Following are the factors driving the correction in the gold markets. One, the IMF wants to dispose about 140 metric tonnes of gold in the markets to raise some cash it desperately needs. Secondly, the central banks are waiting to sell their annual quota of gold and the deadline of a mutual agreement under which they are allocated their sale quotas is approaching closer. And third, the one that has had the most immediate impact, there is news that Japan has just given a huge aid to Sri Lanka and the amount has been paid in gold.
"There is a selling pressure from IMF. There is news that IMF may sell gold at any point of time," said Sajith Kumar PK, Vice-President, JRG Metals and Commodities, UAE.
Gold prices slipped on Friday after the news that the United States was working on a programme to subsidise mortgages for investors before they fall into loan arrears. Analysts say that if the gold prices decline by $15 it can assumed that it has taken a bearish trend. "As of now, it still maintains a bullish trend," said Anoop P S, General Manager, UAE operations, JRG capital.
There is not significant difference between spot and future gold prices and the difference, which if it exists, comes in due to the dollar prices.
"The basic difference the spot prices and future prices is the dollar spending. The borrowing cost of the dollar reflects in the future price. On other commodities like crude oil, you have factors like storage costs that add up to future costs. Gold prices, therefore, look balanced," said Ole S Hansen, a senior commodities analyst with Denmark-based Saxo Bank.
Hansen said gold's importance has enhanced during the current crisis. "It will be right argument to make that gold has developed an inverse relationship with the economy. When the economy improves, there are a lot of other investment opportunities that will emerge. Whereas gold will be safe haven for investors if the crisis continues to deepen," he said.
Gold is being used to hedge against future inflation, worries about massive budget deficits and that low short-term interest rates makes it cheaper to hold than previously, Hansen said.
Merrill Lynch CIO Gary Dugan recently told journalists in Dubai that he fears the gold prices would rise as high as $1,500 an ounce in 15 months time. Dugan said such a phenomenon would mean that the economy has worsened and that the investors have lost the confidence to invest in other commodities. "More and more people are buying gold," he said.
Gold market watchers are keeping a close eye on the date September 26, 2009. That is when the current European Central Bank Gold Agreement (CBGA) expires.
According to IMF, the official gold reserves (including those of IMF and BIS) amounted to around 35,580 tonnes at the end of 1990. By mid-2008, this had reduced to around 29,780 tonnes, a 16 per cent fall. The vast majority of the 5,800 tonnes reduction was due to sales by European central banks, notably signatories to the two central bank gold agreements (CBGA 1 and CBGA 2) whose reported holdings reduced by over 5,500 tonnes.

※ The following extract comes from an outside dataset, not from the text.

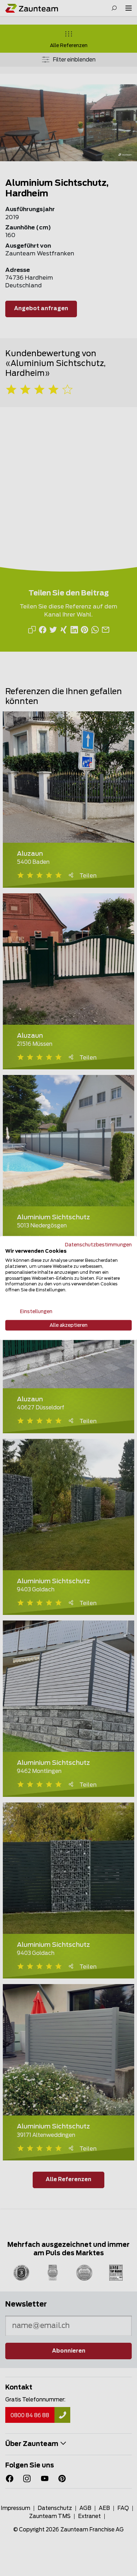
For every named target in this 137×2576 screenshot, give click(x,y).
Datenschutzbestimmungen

The reason, said Sajith, was that European Central Banks own gold as a reserve asset. Indeed, the signatories of the first Central Banks Gold Agreement (CBGA) controlled 43.6 per cent of the world's official gold reserves, according to the World Gold Council. The second CBGA was then signed in 2004 and limited sales to a maximum of 500 tonnes per year over five years (2,500 tonnes over the length of the agreement). And with the expansion of the European Union since then, CBGA signatories now control 46.1 per cent of world-government gold reserves.
The CBGA was signed earlier to control the flow of gold into the markets and in all likelihood will be extended beyond the September 26 deadline, Sajith said.
There is a likelihood that the central banks will sell lesser amount of gold this year. "The other assets are simply not reliable. Gold is now accessible to retail investors in a way it wasn't in 1999. ETFs now own over 1,000 tonnes of gold. Gold ownership among private investors has also enhanced due to initiatives like GoldMoney. There are buyers looking for gold and wanting to shed other investments. So, it is not mere speculation that central banks will hold their gold this year," an analyst said. "As competition emerges among nations to devaluate their currency, we think gold will become much more desirable as a reserve asset worth owning, not selling for cash," he added.